Goal >> Reproduce word for word the lines of the entries beginning with the line that contains "Switch to the Month time range" and continuing through the line that contains "Looking at the screenshot, I should coord(1417,669).".

>> START Rows

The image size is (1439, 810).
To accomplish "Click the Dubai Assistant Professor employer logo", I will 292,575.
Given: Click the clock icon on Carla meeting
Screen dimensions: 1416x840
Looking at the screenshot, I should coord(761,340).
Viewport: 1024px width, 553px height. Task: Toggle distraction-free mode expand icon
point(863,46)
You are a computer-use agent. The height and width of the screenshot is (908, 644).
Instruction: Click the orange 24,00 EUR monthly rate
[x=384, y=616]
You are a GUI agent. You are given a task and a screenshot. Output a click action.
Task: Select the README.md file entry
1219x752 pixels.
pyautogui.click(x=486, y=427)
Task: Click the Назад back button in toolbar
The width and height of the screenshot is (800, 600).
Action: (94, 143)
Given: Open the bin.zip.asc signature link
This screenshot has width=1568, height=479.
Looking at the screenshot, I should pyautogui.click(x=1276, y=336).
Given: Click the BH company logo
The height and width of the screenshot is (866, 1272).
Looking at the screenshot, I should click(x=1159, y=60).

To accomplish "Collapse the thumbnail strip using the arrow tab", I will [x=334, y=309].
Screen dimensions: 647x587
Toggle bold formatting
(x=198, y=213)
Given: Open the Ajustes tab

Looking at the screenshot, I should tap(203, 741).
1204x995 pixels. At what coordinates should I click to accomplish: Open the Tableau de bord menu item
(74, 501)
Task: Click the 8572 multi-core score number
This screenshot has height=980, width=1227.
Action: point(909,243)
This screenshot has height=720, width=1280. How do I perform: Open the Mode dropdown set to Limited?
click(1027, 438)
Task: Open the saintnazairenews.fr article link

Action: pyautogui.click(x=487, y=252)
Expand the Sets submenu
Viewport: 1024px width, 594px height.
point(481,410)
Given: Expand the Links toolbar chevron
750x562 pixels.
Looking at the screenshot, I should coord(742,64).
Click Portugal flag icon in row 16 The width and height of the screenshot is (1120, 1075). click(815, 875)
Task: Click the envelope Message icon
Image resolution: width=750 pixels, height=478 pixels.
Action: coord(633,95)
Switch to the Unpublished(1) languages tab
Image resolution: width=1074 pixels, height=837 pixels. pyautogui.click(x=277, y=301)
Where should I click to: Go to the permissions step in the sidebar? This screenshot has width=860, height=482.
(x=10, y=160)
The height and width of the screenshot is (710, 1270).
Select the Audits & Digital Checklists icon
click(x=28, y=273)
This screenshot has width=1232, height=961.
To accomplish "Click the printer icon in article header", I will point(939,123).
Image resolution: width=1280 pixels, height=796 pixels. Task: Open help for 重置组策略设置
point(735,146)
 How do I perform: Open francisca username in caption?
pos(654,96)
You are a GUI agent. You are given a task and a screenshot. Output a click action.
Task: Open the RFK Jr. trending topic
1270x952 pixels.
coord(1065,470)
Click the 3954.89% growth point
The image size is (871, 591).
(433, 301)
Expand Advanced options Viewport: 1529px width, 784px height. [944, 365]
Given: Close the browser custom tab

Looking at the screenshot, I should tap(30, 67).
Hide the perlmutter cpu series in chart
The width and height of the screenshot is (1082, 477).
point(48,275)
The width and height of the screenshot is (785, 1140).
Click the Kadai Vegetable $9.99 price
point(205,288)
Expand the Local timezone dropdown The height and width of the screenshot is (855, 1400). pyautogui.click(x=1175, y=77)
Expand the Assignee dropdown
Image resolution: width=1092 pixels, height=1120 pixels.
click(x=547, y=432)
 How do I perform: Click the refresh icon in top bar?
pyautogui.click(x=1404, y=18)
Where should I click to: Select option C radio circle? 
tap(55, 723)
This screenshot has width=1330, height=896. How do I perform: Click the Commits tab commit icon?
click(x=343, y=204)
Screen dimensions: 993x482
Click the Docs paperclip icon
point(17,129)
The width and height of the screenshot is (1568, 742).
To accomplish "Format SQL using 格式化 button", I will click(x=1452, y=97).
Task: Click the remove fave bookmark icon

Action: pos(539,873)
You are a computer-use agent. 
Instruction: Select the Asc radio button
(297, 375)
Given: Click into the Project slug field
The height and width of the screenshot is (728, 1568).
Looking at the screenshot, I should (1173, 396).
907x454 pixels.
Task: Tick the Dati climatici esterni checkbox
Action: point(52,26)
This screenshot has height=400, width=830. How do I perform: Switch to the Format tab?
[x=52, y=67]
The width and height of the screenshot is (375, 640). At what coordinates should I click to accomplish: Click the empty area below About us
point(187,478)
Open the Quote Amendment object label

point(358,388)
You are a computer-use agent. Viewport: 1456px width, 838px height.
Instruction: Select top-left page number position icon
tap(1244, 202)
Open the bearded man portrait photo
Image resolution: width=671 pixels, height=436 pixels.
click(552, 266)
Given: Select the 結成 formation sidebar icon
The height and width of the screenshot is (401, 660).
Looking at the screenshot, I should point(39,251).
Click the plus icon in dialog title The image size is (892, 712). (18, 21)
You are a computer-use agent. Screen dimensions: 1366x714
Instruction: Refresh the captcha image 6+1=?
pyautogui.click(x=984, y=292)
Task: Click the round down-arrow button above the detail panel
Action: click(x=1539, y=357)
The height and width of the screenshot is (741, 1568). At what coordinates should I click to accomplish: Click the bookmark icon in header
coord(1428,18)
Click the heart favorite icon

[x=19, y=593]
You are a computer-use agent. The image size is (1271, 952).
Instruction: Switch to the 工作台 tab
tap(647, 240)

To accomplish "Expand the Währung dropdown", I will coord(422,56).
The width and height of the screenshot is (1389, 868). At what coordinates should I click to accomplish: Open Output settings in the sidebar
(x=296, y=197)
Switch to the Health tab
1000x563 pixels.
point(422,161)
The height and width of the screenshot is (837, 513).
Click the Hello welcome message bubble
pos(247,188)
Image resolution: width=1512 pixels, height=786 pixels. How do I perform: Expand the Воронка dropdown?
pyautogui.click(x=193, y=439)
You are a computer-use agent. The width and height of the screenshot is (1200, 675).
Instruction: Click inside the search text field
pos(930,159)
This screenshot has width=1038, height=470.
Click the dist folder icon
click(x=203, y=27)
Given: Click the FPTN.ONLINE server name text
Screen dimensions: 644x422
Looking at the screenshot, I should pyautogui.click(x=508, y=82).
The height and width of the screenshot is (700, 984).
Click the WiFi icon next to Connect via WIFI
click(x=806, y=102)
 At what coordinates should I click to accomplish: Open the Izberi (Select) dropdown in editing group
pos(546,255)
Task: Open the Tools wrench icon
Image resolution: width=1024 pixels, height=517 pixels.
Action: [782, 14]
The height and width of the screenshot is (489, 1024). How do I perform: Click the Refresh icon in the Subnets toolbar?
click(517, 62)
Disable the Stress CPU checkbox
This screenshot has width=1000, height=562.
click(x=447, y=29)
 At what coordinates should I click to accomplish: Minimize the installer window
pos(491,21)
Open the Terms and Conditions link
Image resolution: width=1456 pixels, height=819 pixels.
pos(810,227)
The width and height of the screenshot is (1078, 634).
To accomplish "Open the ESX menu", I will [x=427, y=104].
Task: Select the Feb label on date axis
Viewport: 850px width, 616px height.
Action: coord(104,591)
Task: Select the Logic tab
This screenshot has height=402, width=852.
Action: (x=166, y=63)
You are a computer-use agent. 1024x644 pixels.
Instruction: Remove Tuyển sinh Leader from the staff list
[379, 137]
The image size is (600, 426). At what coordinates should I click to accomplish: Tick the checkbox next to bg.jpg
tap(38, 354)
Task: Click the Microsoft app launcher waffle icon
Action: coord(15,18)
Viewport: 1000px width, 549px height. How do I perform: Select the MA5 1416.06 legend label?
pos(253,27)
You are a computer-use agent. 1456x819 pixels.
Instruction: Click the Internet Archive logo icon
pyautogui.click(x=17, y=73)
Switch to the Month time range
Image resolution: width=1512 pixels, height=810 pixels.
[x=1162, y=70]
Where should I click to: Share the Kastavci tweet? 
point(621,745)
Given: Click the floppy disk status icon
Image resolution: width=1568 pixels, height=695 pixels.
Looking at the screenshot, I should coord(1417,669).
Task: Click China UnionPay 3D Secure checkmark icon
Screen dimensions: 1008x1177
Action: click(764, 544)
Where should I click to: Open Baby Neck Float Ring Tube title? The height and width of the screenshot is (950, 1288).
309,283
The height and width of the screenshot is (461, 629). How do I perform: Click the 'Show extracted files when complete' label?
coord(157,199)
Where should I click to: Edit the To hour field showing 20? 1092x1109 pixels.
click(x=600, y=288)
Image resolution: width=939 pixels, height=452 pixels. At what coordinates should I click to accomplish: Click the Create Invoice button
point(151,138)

>> END Rows

Solution to this exercise >>
Switch to the Month time range
Image resolution: width=1512 pixels, height=810 pixels.
[x=1162, y=70]
Where should I click to: Share the Kastavci tweet? 
point(621,745)
Given: Click the floppy disk status icon
Image resolution: width=1568 pixels, height=695 pixels.
Looking at the screenshot, I should coord(1417,669).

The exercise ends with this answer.